**What is expected**
Output the records exactly, and drop each picture.

▽

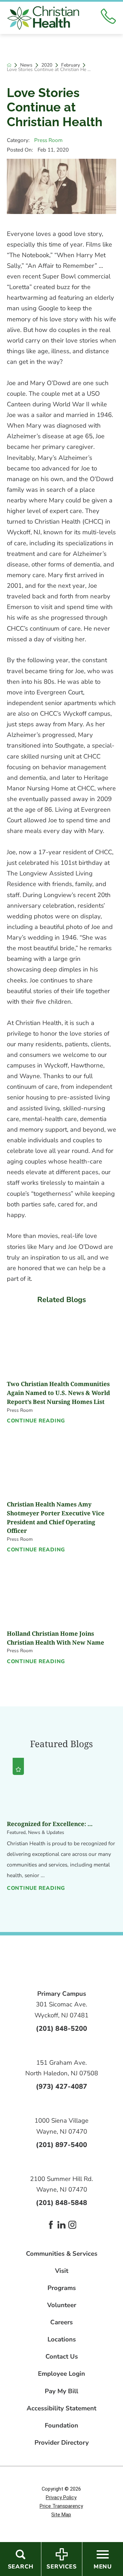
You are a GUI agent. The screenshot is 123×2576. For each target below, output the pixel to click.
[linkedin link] (61, 2225)
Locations (61, 2339)
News (26, 65)
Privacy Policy (61, 2497)
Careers (61, 2322)
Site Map (61, 2515)
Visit (61, 2271)
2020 (46, 65)
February (70, 65)
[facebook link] (51, 2225)
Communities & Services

△

**Answer to this task**
You are a GUI agent. The screenshot is 123×2576. For each target below, output the pixel to click.
[linkedin link] (61, 2225)
Locations (61, 2339)
News (26, 65)
Privacy Policy (61, 2497)
Careers (61, 2322)
Site Map (61, 2515)
Visit (61, 2271)
2020 (46, 65)
February (70, 65)
[facebook link] (51, 2225)
Communities & Services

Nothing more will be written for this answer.